METHODS: Clinical evaluation was done for three unrelated families. Radiological survey of bones was completed for patients from two of the families. Whole exome sequencing index patients from each family was performed followed by Sanger sequencing for validation of segregation of identified variants in respective families. In-silico analysis for determining pathogenicity of identified variants and conservation was done.
RESULTS: Whole-exome sequencing revealed biallelic variants c.590 T > C;p.(Leu197Pro), c.603C > A;p.(Tyr201Ter) and c.661C > T;p.(Arg221Cys) in CHST3 (NM_004273.5) in the three families with eight, five and two affected individuals, respectively. Contrary to previous reports, affected individuals in none of the families exhibited a hearing loss.

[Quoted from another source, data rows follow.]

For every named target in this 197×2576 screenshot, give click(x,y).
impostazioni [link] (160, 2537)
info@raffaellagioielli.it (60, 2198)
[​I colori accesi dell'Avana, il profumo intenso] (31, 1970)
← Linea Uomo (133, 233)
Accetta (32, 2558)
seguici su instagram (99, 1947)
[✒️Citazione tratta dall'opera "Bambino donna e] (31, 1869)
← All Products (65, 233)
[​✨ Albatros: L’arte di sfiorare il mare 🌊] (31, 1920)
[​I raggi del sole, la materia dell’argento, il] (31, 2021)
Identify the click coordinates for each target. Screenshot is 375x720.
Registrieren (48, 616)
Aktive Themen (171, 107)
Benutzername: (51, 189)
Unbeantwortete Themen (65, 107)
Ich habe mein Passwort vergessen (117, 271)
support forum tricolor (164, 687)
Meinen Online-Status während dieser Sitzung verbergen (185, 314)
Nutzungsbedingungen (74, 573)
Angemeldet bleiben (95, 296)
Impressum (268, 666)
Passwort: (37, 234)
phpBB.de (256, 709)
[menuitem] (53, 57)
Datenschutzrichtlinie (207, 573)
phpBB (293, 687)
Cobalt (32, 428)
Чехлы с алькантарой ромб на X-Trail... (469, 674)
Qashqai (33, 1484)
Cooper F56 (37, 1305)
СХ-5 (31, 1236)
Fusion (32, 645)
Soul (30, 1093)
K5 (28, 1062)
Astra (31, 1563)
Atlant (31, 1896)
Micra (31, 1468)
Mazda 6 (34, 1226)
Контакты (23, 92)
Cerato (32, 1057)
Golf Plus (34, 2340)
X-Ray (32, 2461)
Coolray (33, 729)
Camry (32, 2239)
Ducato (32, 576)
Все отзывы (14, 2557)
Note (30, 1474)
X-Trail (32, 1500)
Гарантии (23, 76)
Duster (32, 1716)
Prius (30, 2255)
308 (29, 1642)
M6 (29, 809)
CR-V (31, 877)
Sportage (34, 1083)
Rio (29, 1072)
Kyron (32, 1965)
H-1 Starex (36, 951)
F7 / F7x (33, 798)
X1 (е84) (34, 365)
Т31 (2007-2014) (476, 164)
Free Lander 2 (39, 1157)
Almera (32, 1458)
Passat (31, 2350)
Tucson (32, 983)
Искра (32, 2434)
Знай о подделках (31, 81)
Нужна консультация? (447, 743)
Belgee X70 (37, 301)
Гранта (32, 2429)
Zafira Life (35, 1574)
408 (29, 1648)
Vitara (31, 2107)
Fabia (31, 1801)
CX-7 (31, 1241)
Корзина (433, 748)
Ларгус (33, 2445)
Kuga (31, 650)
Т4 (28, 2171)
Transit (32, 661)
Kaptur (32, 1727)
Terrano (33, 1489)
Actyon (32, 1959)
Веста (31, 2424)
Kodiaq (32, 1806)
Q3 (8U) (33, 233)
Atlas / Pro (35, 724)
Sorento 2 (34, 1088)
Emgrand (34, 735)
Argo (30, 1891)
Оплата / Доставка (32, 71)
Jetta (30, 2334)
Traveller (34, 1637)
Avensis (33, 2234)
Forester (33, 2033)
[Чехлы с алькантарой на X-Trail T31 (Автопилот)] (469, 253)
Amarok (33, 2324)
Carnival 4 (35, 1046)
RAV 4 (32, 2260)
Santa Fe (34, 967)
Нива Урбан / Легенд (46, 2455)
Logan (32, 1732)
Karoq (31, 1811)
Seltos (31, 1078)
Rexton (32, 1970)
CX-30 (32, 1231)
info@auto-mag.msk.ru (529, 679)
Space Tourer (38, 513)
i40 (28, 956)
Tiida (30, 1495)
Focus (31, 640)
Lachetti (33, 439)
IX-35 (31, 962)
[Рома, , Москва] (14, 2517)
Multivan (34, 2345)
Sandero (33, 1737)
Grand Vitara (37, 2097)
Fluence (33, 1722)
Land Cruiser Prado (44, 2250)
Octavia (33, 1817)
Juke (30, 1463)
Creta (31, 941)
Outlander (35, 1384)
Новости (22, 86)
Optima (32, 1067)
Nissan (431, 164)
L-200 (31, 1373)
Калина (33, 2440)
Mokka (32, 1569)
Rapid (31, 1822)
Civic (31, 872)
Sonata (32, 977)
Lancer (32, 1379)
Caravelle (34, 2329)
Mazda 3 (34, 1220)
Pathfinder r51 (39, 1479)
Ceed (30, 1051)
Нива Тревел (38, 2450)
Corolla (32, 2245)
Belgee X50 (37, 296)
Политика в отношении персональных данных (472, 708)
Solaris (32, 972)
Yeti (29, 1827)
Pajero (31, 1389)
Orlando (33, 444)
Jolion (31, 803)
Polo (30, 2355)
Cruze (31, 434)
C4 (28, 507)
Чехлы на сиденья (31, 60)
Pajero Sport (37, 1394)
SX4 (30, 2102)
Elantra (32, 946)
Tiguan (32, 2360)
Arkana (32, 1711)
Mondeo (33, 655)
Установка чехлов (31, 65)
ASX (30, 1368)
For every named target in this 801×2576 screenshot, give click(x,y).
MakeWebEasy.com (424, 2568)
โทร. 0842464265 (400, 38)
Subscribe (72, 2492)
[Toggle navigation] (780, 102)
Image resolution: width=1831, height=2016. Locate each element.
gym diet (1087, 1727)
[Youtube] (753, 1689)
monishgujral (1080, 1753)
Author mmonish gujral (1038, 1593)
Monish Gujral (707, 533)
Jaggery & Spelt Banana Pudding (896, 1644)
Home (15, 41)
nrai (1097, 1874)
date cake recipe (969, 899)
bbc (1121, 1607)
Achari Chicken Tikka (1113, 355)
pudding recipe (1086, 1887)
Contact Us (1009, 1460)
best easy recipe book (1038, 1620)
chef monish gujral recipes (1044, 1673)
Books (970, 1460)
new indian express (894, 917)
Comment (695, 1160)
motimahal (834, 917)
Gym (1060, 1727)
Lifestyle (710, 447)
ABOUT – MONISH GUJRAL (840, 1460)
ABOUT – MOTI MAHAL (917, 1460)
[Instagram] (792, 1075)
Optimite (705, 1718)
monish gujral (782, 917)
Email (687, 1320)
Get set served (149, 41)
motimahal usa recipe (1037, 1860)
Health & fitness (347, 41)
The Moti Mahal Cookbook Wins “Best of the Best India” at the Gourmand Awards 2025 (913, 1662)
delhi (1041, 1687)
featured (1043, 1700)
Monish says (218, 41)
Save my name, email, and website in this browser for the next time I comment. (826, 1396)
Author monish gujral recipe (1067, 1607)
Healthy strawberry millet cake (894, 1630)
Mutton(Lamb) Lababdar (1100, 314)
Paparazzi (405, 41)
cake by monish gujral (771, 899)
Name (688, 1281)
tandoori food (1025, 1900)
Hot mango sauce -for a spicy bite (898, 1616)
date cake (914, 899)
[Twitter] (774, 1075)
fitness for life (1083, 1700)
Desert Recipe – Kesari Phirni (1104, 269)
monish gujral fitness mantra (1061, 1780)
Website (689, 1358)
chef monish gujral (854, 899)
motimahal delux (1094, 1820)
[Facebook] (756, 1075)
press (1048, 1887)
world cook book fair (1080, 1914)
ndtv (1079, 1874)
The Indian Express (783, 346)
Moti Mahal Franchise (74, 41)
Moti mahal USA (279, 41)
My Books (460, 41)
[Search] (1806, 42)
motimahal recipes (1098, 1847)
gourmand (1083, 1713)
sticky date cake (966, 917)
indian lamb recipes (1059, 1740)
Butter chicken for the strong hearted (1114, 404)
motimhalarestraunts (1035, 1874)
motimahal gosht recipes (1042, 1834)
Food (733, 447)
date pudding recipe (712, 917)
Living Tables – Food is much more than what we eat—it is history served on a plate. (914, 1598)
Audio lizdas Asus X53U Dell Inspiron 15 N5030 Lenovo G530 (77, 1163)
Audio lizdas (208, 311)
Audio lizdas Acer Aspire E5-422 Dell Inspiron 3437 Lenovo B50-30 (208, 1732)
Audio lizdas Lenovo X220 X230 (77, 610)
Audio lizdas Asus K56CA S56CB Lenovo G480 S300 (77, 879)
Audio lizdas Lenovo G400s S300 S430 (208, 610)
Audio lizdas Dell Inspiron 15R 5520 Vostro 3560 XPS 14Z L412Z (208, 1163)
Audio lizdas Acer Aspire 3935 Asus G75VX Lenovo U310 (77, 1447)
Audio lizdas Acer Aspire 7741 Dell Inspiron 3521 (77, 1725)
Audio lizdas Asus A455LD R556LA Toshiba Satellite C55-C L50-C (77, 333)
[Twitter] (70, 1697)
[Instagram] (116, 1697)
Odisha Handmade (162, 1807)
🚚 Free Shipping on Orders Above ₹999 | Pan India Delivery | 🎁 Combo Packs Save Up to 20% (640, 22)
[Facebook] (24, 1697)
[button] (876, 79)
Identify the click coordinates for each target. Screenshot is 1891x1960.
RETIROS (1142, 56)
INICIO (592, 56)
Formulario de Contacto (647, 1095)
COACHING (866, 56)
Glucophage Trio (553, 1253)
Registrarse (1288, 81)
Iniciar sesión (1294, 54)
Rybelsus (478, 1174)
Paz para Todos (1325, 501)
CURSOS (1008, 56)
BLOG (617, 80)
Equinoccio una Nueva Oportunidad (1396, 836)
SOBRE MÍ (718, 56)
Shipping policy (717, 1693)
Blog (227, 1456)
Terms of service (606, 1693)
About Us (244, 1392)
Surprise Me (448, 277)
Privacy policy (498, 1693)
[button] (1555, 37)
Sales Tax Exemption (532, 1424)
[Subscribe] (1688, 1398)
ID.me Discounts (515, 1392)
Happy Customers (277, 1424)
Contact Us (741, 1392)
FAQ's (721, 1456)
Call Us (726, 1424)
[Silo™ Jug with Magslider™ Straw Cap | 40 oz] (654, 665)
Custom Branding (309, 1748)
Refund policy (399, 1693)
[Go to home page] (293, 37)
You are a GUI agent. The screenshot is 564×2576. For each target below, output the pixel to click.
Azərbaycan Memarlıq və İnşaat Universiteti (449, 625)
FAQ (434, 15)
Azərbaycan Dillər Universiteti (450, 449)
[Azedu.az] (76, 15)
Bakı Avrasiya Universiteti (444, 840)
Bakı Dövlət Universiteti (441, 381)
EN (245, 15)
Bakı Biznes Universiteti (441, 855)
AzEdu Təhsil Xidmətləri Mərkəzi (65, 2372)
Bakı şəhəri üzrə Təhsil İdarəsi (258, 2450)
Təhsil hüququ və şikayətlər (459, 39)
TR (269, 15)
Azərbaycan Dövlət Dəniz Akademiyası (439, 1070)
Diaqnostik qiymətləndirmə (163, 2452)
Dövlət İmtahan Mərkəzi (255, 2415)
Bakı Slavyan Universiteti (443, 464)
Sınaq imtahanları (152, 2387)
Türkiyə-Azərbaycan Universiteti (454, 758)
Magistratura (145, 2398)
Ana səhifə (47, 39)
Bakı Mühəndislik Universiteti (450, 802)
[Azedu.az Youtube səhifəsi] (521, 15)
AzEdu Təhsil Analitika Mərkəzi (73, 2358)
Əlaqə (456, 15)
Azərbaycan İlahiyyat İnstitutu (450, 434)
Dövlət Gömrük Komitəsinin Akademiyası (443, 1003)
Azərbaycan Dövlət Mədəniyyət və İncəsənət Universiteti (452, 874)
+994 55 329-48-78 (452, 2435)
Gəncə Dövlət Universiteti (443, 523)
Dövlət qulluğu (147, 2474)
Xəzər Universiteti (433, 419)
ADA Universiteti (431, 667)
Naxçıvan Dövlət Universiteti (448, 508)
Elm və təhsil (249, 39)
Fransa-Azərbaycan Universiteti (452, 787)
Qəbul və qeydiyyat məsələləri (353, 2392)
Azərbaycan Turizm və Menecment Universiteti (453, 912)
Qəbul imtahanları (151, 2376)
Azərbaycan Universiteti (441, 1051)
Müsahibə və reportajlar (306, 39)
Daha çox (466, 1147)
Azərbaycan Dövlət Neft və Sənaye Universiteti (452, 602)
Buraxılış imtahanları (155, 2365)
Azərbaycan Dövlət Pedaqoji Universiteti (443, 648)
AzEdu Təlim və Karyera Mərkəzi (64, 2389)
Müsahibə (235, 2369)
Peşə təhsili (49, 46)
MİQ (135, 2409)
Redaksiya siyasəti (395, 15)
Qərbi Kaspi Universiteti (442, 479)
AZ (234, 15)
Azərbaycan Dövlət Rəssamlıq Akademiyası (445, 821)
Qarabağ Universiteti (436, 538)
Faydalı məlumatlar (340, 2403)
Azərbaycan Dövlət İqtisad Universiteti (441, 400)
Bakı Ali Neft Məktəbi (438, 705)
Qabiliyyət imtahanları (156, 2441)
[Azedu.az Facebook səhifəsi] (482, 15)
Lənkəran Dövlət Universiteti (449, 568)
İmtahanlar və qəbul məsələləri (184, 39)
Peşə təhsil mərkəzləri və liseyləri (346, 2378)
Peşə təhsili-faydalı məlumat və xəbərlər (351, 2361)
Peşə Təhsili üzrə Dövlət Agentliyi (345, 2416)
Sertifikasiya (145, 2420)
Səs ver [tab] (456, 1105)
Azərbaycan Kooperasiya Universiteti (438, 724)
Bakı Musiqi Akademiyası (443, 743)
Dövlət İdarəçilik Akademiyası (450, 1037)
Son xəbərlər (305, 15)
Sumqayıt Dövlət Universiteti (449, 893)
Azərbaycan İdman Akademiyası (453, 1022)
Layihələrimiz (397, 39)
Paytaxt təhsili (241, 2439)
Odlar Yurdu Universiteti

CONCLUSIONS: We describe genotypic and phenotypic findings of three unrelated families with spondyloepiphyseal dysplasia. Our study confirms phenotypic variability and adds to the genotypic spectrum of spondyloepiphyseal dysplasia.
方法:对三个无关家庭进行临床评估。对来自两个家庭的患者完成了骨骼的放射学调查。对来自每个家族的患者进行全外显子组测序索引,随后进行Sanger测序,以验证在各自家族中鉴定的变体的分离。进行用于确定鉴定的变体和保守性的致病性的计算机内分析。
结果:全外显子组测序显示双等位基因变异c.590T>C;p.(Leu197Pro),c.603C>A;p.(Tyr201Ter)和c.661C>T;p。(Arg221Cys)在CHST3(NM_004273.5)中的三个家族中有八个,五个和两个受影响的人,分别。与以前的报告相反,没有一个家庭的受影响个人表现出听力损失。
结论:我们描述了三个不相关的脊柱骨骨发育不良家庭的基因型和表型发现。我们的研究证实了表型变异性,并增加了脊柱骨发育不良的基因型谱。